The short answer: Probably not. At least for now.

"A decent rule of thumb," Bloomberg columnist Matt Levine has written, is that "all cryptocurrency exchanges are doing crimes, and if you're lucky your exchange is doing only process crimes."

In other words, as far as the SEC — the top Wall Street regulator — is concerned, just about any crypto exchange operating in the United States is illegal, because the regulator considers virtually all crypto tokens (minus bitcoin, which I'll get into later) as securities. And you can't be in the securities business without a license.

Of course, Coinbase argues (reasonably) that the SEC already approved its business model when the regulator OK'd it to go public in 2021, and that the company has tried to work with regulators to ensure it is in compliance with the law.
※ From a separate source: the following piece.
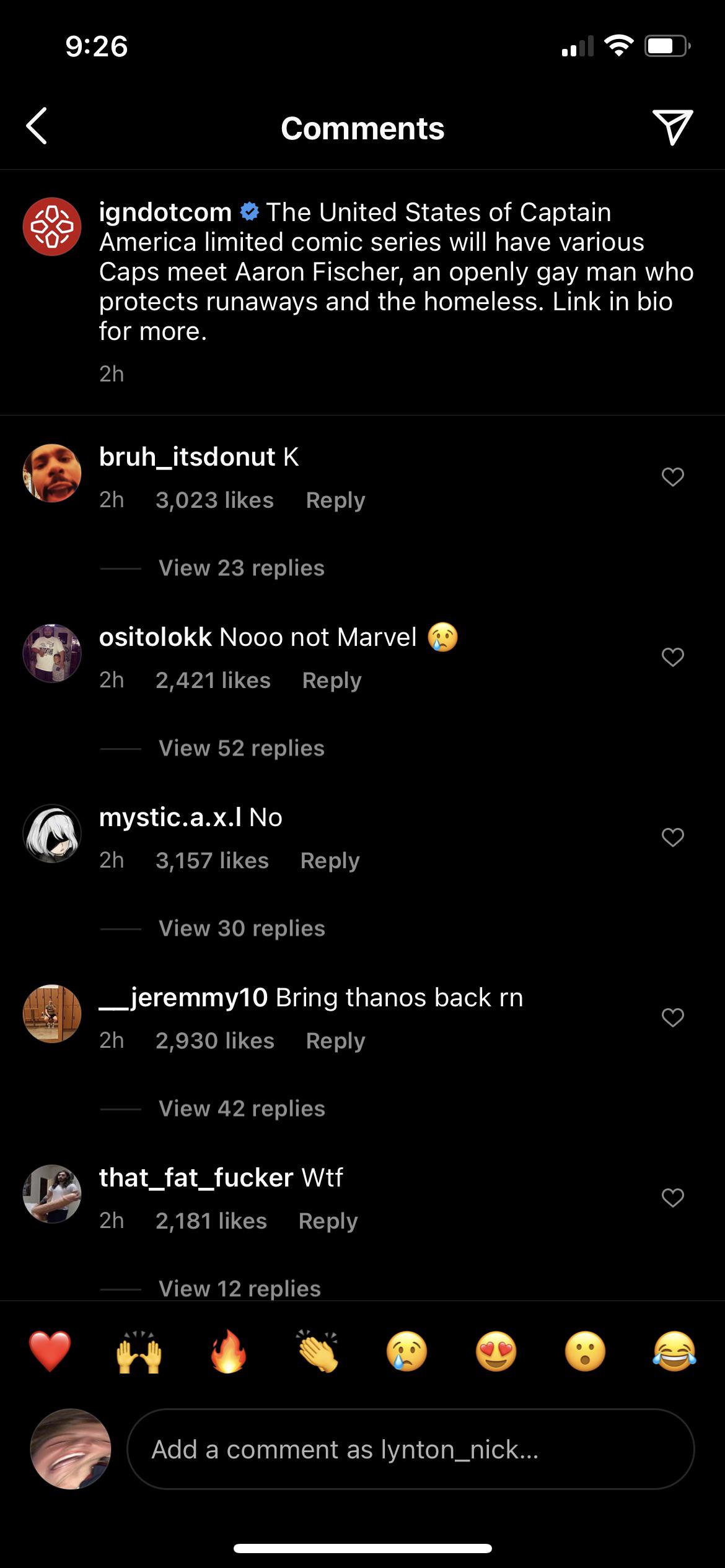Open igndotcom's profile picture
The image size is (725, 1568).
[x=53, y=226]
"There is no path to 'come in and register' — we tried, repeatedly," tweeted Coinbase CEO Brian Armstrong on Tuesday. "Instead of publishing a clear rule book, the SEC has taken a regulation by enforcement approach ... So if we need to avail ourselves of the courts to get clarity, so be it."

Murky regulations

The lack of regulatory clarity is a common complaint among crypto firms, which argue that the United States is pushing the industry overseas, and ultimately ceding authority to foreign regulators that have established clearer guidelines.
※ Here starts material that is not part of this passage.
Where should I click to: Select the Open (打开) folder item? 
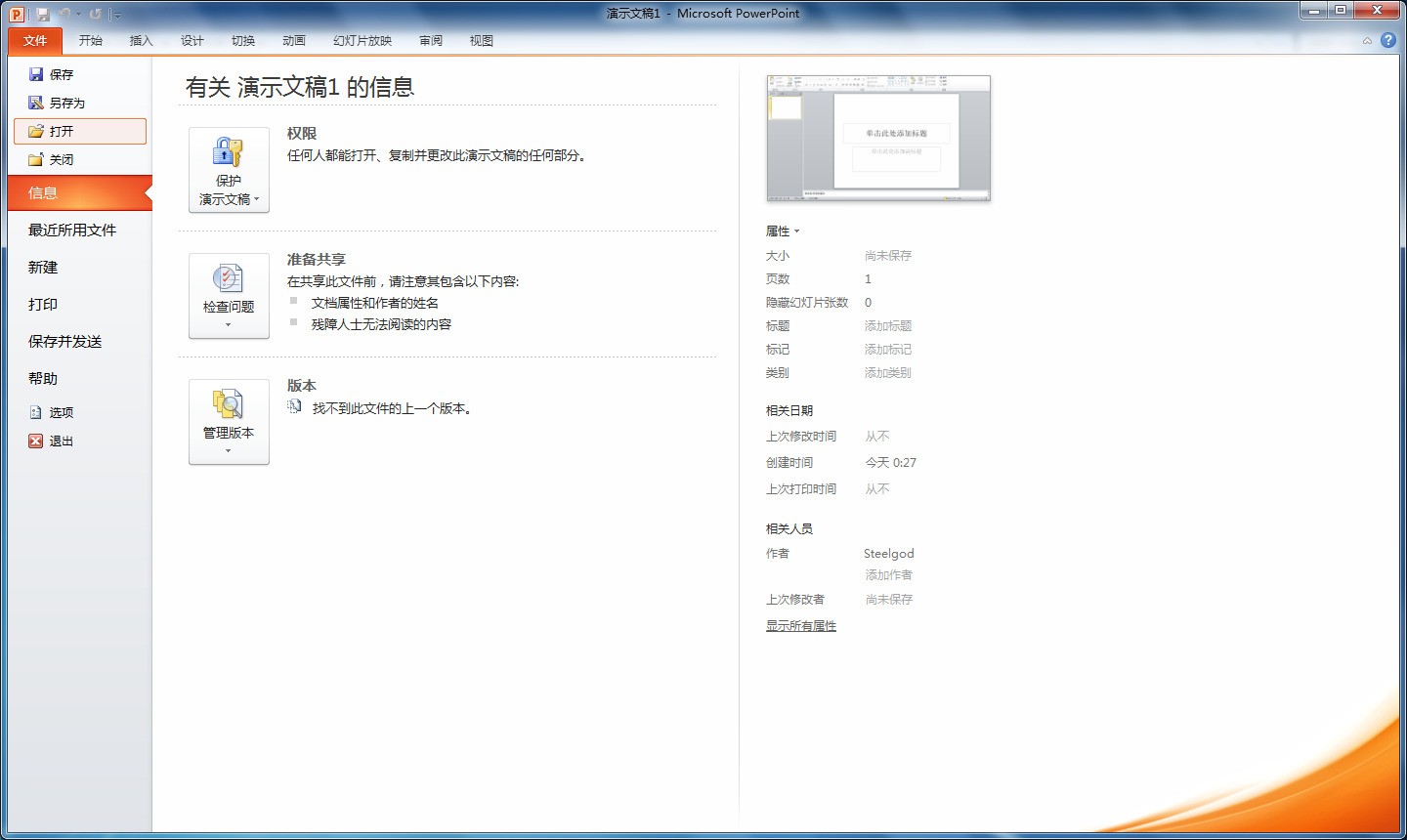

And that may be true, but Gary Gensler, the outspoken crypto-skeptic and top cop at the SEC, doesn't seem to care.

"Look, we don't need more digital currency," Gensler told CNBC on Tuesday. "We already have digital currency: It's called the US dollar. It's called the euro or it's called the yen; they're all digital right now. We already have digital investments."
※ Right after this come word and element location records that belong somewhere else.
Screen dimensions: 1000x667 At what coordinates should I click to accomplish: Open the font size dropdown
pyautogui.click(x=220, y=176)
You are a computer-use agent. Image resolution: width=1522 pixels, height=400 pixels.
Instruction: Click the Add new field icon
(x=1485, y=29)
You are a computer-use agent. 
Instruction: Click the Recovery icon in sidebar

Gensler's message to investors: The SEC is here for you.

"The investing public has the benefit of US securities laws. Crypto should be no different, and these platforms, these intermediaries, need to come into compliance," he said.

The SEC's double whammy of civil cases lays the groundwork for litigation, and, ultimately, judicial review that could compel Congress to act.

"Our view continues to be that only Congress can end the policy chaos that has surrounded crypto for the past year," wrote analysts at TD Cowen. "It is why this litigation may not be a positive for Coinbase, but it should be a positive for the crypto space. It should get crypto closer to final rules of the road regardless of how the judge rules."

In the meantime, US investors need to be very careful about where they trade in cryptos, said Reena Aggarwal, director of Georgetown University's Psaros Center for Financial Markets and Policy. "US regulators are going aggressively after crypto firms, I don't expect this to change."

Bitcoin and ether futures traded on the Chicago Mercantile Exchange, Aggarwal said, are a safe bet because the exchange is a regulated entity. "There are also ETFs linked to bitcoin futures offered by traditional financial firms."

Interestingly, bitcoin, the world's first and most popular cryptocurrency, was surging Tuesday despite the regulatory crackdown. That's partly because the SEC views the virtual currency as a commodity under the purview of the CFTC.

After dropping 6% Monday, bitcoin rebounded Tuesday, trading above $27,000 in the afternoon.

Many crypto investors appear to be abandoning so-called "alt-coins" and sticking with the relatively more reliable OG virtual currency, wrote Ed Moya, a senior market analyst with Oanda.

Bottom line: "The SEC looks like it is playing Whac-A-Mole with crypto exchanges," Moya wrote. Because of that, crypto investors will have to decide whether they are confident that the offerings on various exchanges will remain available to trade.

It's far from a sure thing. Then again, crypto trading — a high-risk activity under the best of circumstances — has always required an iron stomach.